CL – Terminou o seu périplo no antigo Ceilão, actual Sri Lanka, de maioria budista…
C.A. – Dei a volta à ilha. Há muita coisa modificada pelos holandeses, mas também dei com uma ou outra excepção. Estive em Mannar, Negombo, Colombo, Kalutara, Galle, Batticaloa, Trincomalee, Jaffna e mais alguns sítios com menos importância, no que às construções portuguesas diz respeito. Em todos estes sítios existem fortalezas, também muitas igrejas e muitas palavras em Português.

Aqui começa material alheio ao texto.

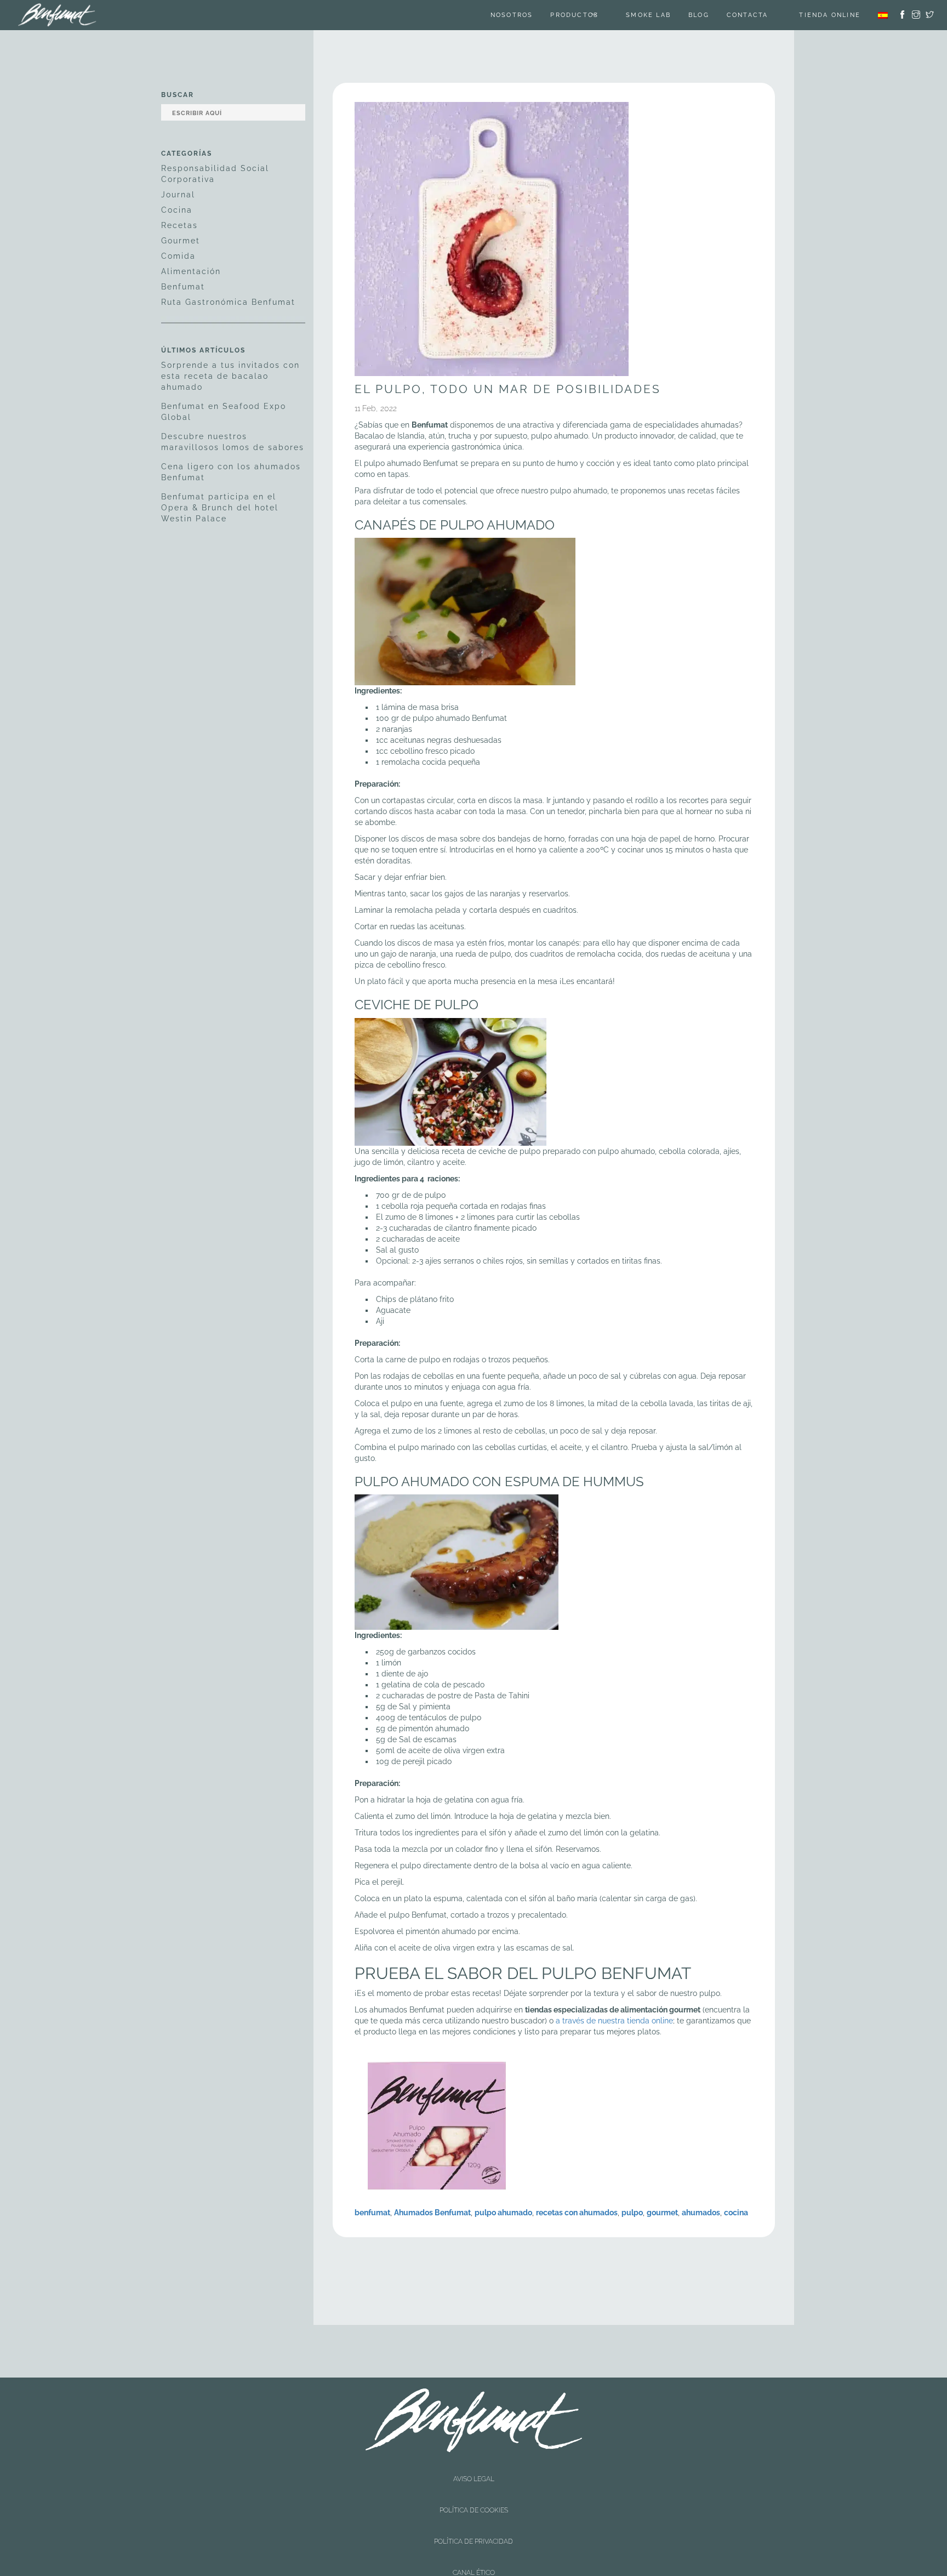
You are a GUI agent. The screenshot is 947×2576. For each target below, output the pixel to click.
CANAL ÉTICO (474, 2496)
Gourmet (180, 240)
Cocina (176, 210)
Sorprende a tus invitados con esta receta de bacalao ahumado (230, 376)
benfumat (372, 2212)
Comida (178, 256)
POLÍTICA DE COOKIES (474, 2477)
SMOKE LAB (662, 15)
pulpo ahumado (503, 2212)
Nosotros (525, 15)
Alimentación (191, 271)
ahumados (701, 2212)
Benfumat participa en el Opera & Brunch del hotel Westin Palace (219, 507)
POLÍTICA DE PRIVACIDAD (473, 2486)
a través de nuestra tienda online (614, 2020)
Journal (178, 194)
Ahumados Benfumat (432, 2212)
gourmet (662, 2212)
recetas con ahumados (577, 2212)
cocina (736, 2212)
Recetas (179, 225)
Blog (712, 15)
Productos (588, 15)
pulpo (632, 2212)
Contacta (761, 15)
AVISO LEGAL (473, 2468)
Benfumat (183, 286)
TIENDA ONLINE (829, 15)
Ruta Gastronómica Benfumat (228, 302)
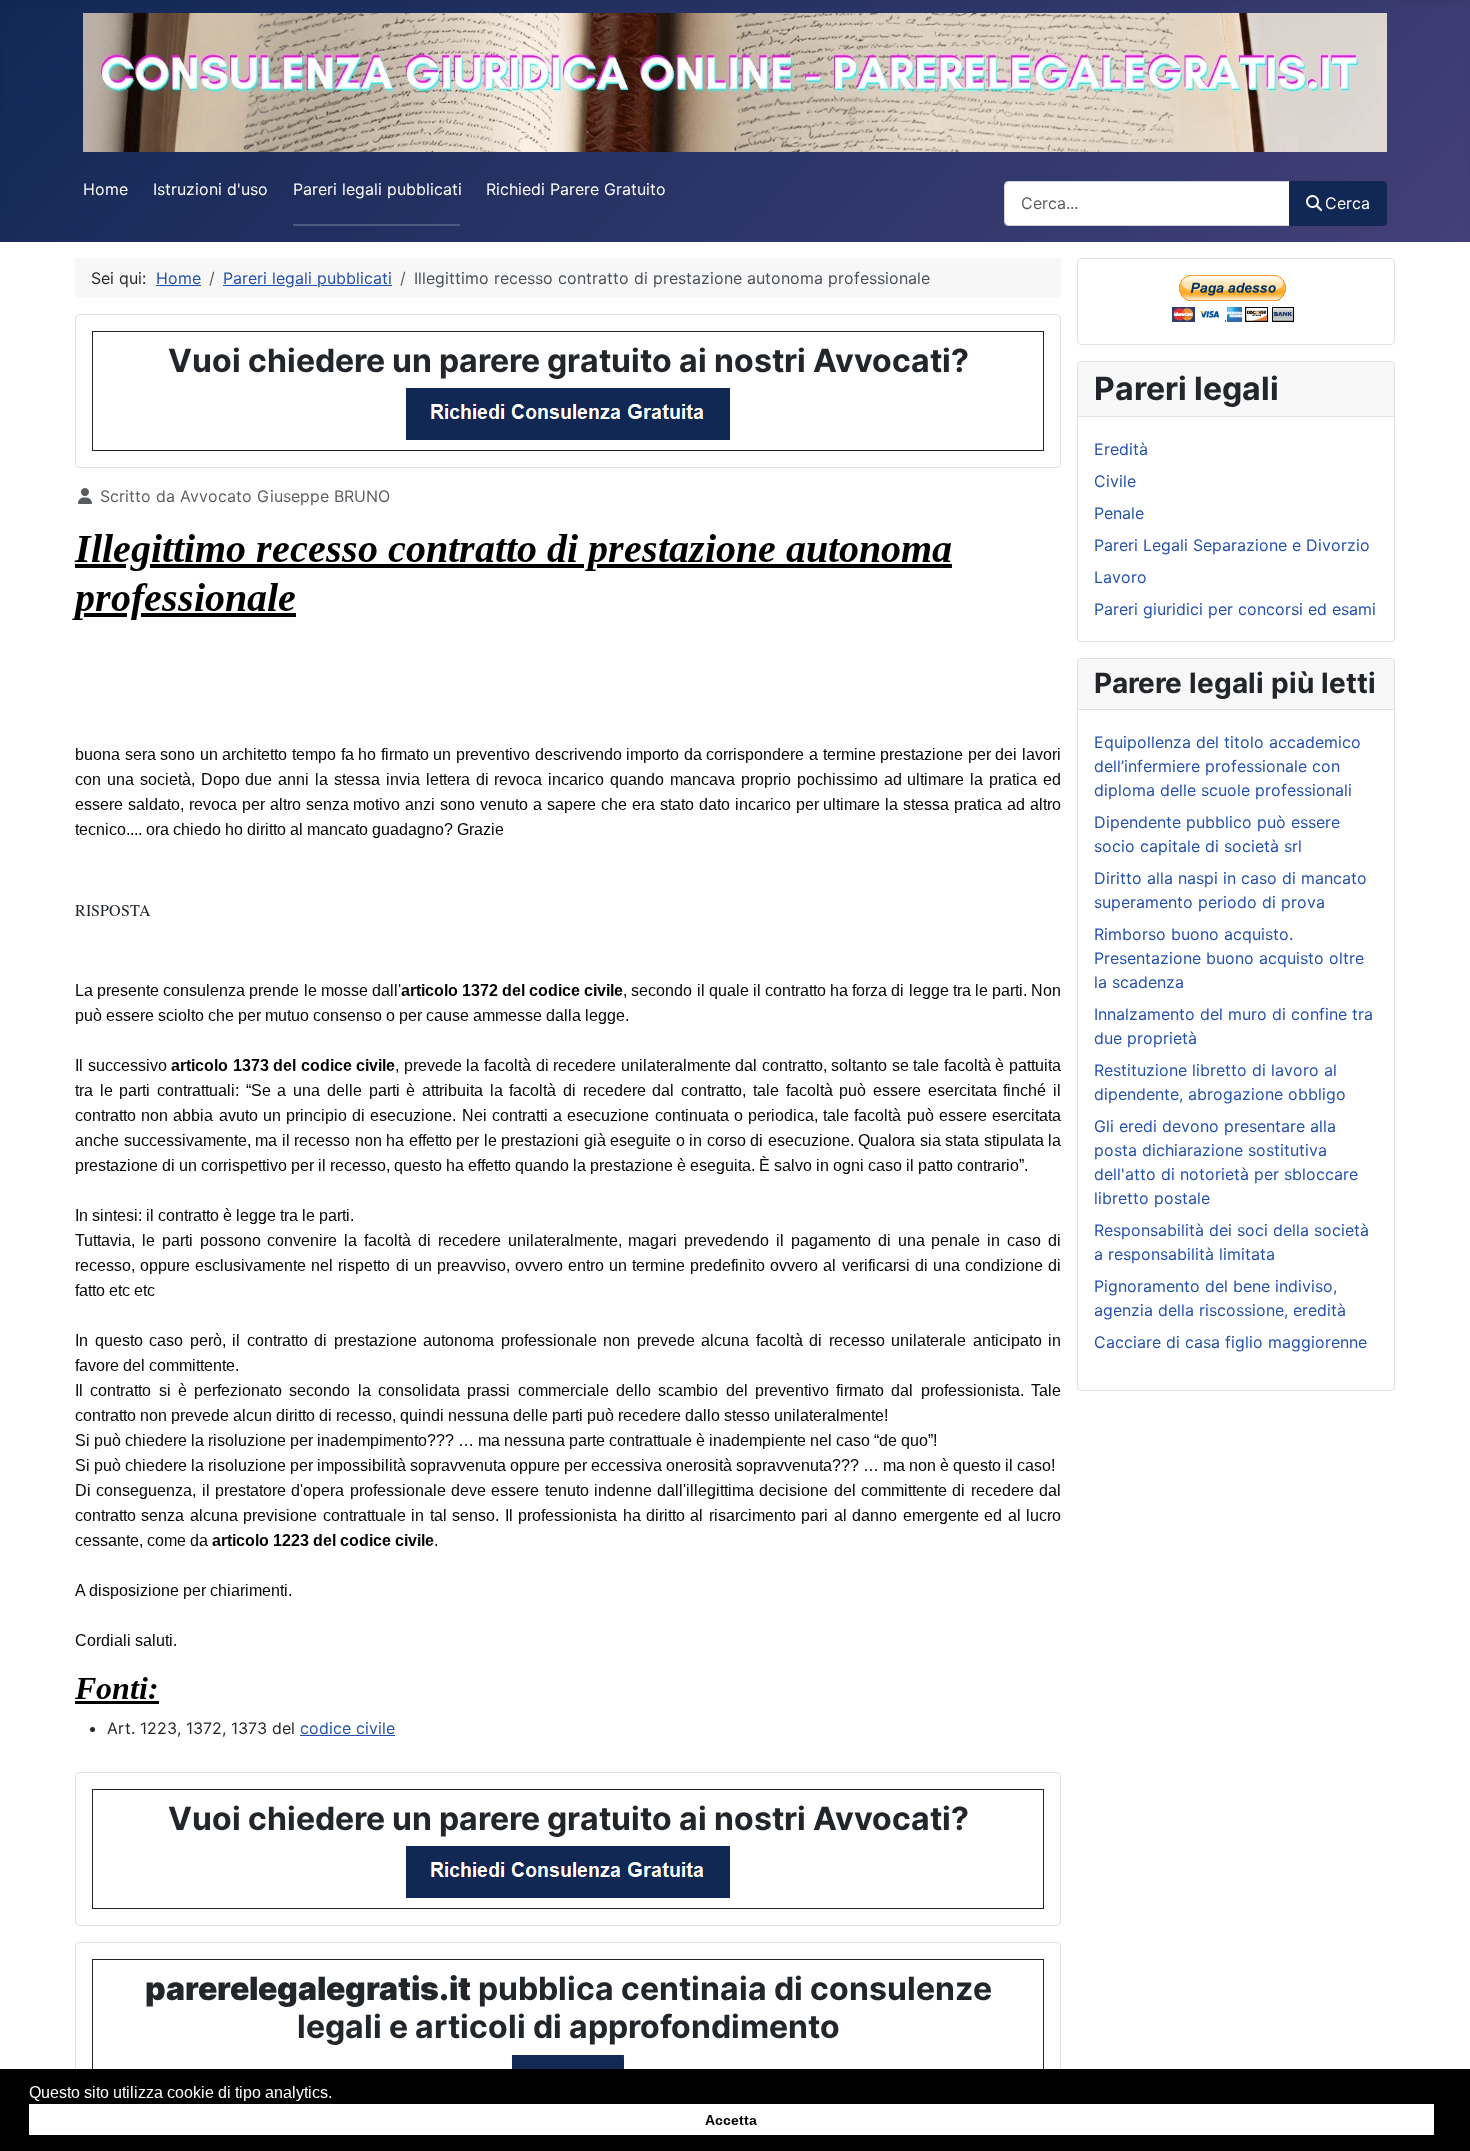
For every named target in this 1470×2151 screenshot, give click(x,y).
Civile (1115, 481)
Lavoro (1120, 577)
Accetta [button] (731, 2119)
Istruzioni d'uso (210, 189)
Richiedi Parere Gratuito (576, 189)
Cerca (1347, 203)
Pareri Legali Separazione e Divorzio (1232, 545)
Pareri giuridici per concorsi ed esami (1235, 609)
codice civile (347, 1728)
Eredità (1121, 449)
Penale (1119, 513)
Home (105, 189)
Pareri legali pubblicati (377, 189)
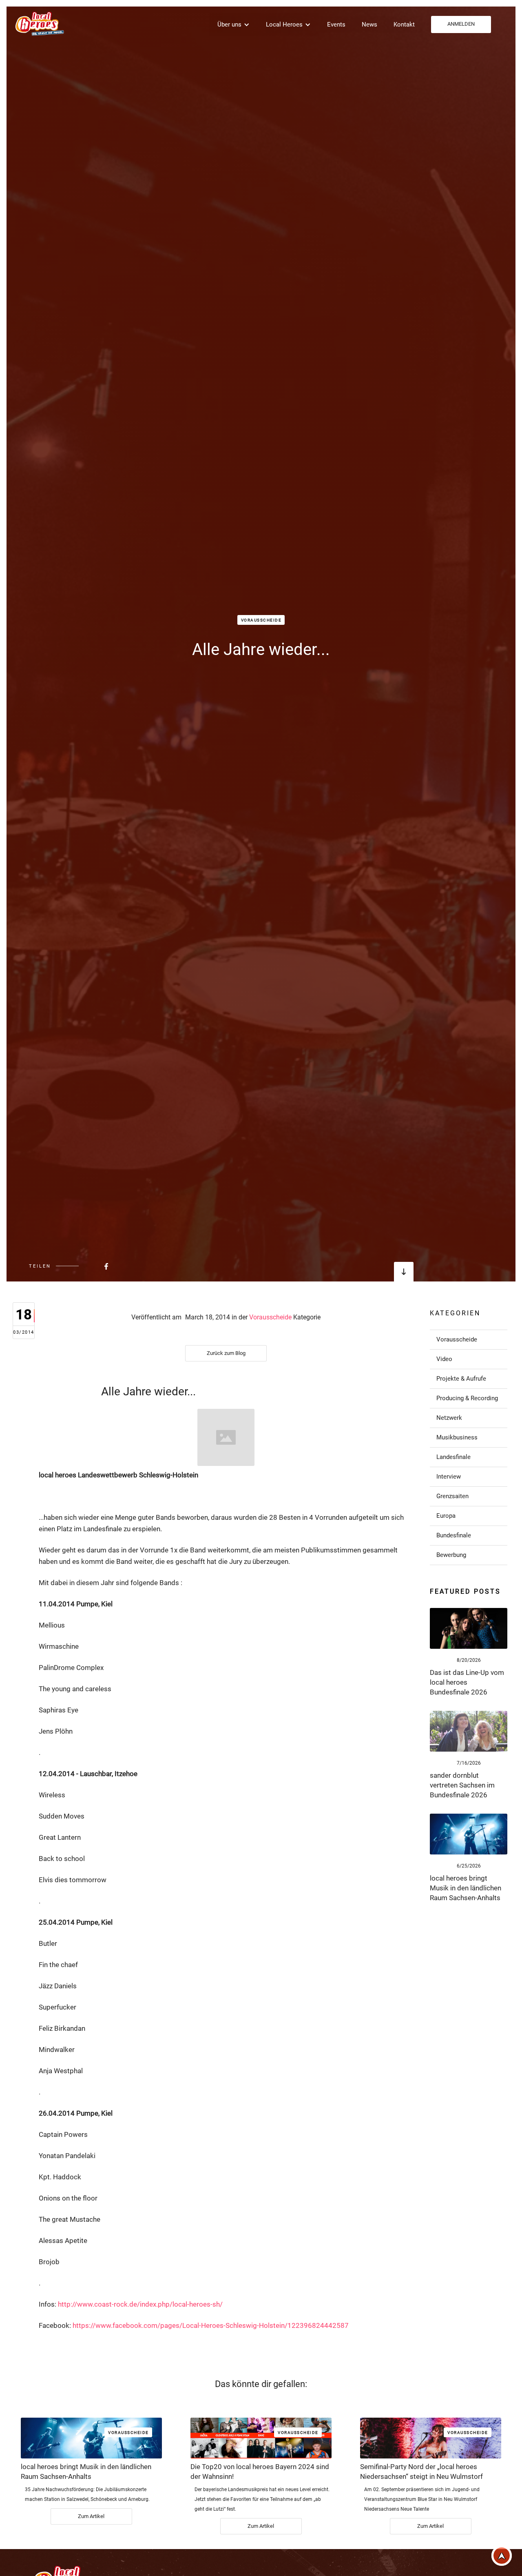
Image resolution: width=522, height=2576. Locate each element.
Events (336, 24)
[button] (233, 24)
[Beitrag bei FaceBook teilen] (86, 1266)
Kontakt (404, 24)
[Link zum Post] (468, 1628)
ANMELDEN (461, 24)
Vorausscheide (261, 620)
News (369, 24)
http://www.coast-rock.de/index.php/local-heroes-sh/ (140, 2304)
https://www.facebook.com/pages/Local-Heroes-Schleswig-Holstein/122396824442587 (211, 2325)
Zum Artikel (91, 2516)
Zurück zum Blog (226, 1353)
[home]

CL – Que projectos tem para o futuro?
C.A. – Inicialmente tinha previsto regressar à Índia. Espero fazê-lo neste, ou no próximo ano, com o propósito de fazer toda a costa-Este da Índia, desde o Cabo Comorim até à costa da pescaria, e ir a São Tomé de Meliapor, onde se crê que terá falecido o Apóstolo São Tomé, subindo daqui o Coromandel até Bengala, onde se inclui o actual Bangladesh.